Excerpted text.

Well, in a language like D that treats strings as char[] one would not 
need to have substring, trim, and other functions. You can always write 
them when needed.

Since D provides them, it would only be natural to provide the most used 
regexps.

Mar 14 2005

"Charles" <cee-lo green.com> writes:

Oh I'm sorry I thought this thread was a contituation of putting built-in
regexp support like PERL into D.  If its just adding existing regular
expression Im all for it :D.

Charlie

"Georg Wrede" <georg.wrede nospam.org> wrote in message
news:42360AE1.40709 nospam.org...
 Charles wrote:
 Hand down.

 I think built-in regex's work well in PERL, in fact maybe one of its


most
 powerful features, but it serves such a specific purpose I dont think it
 would fit well in a general purpose language like D.  How many of us


have
 used regex's in a compiled language ?  How many feel the Regex class is
 insufficient ?

 Well, in a language like D that treats strings as char[] one would not
 need to have substring, trim, and other functions. You can always write
 them when needed.

 Since D provides them, it would only be natural to provide the most used
 regexps.

Goals.
(a) List every personal name that appears in the forum thread.
(b) Pick up the forum thread on regular expressions in D after its final sentence and continue it.
The data that comes next is separate material, unrelated to the forum thread.

Some records
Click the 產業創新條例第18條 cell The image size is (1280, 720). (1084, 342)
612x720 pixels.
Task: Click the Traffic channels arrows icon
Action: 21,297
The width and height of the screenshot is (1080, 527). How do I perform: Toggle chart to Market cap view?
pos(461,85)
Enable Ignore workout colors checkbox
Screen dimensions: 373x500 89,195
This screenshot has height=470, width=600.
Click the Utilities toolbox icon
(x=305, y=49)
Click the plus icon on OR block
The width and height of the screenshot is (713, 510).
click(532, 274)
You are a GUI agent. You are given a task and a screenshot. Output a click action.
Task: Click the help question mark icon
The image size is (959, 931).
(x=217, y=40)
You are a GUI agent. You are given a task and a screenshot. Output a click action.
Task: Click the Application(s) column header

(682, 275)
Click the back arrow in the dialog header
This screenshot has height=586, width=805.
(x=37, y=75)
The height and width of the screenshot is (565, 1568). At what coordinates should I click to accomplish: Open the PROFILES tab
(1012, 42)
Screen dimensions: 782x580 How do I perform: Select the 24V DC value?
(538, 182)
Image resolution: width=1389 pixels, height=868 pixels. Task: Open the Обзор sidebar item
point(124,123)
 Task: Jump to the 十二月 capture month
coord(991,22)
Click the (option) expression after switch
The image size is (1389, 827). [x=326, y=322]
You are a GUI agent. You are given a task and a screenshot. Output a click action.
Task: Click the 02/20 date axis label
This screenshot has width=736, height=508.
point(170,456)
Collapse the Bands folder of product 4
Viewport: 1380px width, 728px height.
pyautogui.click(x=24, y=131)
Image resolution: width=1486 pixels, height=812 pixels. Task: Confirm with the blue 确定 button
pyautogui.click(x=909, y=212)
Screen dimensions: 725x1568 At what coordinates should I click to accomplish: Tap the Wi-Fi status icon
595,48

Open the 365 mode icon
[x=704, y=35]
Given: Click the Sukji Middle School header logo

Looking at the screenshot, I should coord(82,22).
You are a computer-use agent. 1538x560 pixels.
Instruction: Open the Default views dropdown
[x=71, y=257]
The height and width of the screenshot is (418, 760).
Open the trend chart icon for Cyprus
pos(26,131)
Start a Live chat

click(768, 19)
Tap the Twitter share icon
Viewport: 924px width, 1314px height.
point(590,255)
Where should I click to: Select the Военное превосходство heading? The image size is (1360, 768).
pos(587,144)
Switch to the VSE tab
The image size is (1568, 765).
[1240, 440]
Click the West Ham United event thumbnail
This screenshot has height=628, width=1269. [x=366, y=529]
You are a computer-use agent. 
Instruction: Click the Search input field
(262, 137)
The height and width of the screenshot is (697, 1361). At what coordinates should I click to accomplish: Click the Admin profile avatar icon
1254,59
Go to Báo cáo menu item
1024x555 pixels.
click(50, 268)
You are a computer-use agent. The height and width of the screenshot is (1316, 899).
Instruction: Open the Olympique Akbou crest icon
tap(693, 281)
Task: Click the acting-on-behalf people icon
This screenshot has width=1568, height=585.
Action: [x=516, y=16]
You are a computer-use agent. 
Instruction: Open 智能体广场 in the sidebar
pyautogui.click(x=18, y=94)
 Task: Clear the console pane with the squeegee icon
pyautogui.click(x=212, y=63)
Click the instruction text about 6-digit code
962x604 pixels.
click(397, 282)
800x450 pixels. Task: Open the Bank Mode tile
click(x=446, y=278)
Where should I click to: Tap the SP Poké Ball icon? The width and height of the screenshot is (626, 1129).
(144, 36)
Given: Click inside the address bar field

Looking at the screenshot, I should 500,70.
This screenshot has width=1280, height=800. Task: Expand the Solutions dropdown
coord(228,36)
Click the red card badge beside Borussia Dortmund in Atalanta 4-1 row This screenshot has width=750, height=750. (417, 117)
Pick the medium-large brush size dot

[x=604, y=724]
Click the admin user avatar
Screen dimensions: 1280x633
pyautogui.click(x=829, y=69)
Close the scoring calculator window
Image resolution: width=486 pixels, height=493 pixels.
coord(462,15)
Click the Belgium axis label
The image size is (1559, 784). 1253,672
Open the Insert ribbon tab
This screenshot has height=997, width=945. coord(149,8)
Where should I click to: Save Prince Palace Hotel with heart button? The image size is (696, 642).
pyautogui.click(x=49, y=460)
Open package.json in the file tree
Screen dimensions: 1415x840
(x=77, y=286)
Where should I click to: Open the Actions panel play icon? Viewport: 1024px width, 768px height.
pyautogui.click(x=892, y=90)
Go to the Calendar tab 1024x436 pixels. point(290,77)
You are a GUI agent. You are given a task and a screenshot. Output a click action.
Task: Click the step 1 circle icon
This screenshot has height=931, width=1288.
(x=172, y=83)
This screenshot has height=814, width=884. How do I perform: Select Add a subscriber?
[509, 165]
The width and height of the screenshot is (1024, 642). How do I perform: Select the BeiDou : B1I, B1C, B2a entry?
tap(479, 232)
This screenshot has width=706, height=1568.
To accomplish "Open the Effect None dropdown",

Task-by-task outputs.
(a) Charles, Charlie, Georg Wrede

(b)
Mar 14 2005

"Jarrett Billingsley" <kb3ctd2 yahoo.com> writes:

"Georg Wrede" <georg.wrede nospam.org> wrote in message 
news:4235751B.5020009 nospam.org...
 Hands up?
 Stuff like
  - find next number
  - find next float
  - find next identifier
  - find next URL
  - find next filename (one for windows, unix, etc.)
  - find next _valid_ http tag
  - find next regexp
 This would save a lot of time when coding.
 Why invent the wheel over and over! ??

These sound very interesting, but.. mind explaining their use to those of us 
not so acquainted with them?  I'm sure there are several windows users here 
who have never used Perl and have no idea what a regexp is for.  I know it's 
a kind of string pattern-matching, but what use would it serve in a 
programming language?

And if it does what I think it does, wouldn't it be a sort of.. 
preprocessor?

Mar 14 2005

Derek Parnell <derek psych.ward> writes:

On Mon, 14 Mar 2005 21:31:34 -0500, Jarrett Billingsley wrote:

 "Georg Wrede" <georg.wrede nospam.org> wrote in message 
 news:4235751B.5020009 nospam.org...
 Hands up?
 Stuff like
  - find next number
  - find next float
  - find next identifier
  - find next URL
  - find next filename (one for windows, unix, etc.)
  - find next _valid_ http tag
  - find next regexp
 This would save a lot of time when coding.
 Why invent the wheel over and over! ??

 
 These sound very interesting, but.. mind explaining their use to those of us 
 not so acquainted with them?  I'm sure there are several windows users here 
 who have never used Perl and have no idea what a regexp is for.  I know it's 
 a kind of string pattern-matching, but what use would it serve in a 
 programming language?
 
 And if it does what I think it does, wouldn't it be a sort of.. 
 preprocessor?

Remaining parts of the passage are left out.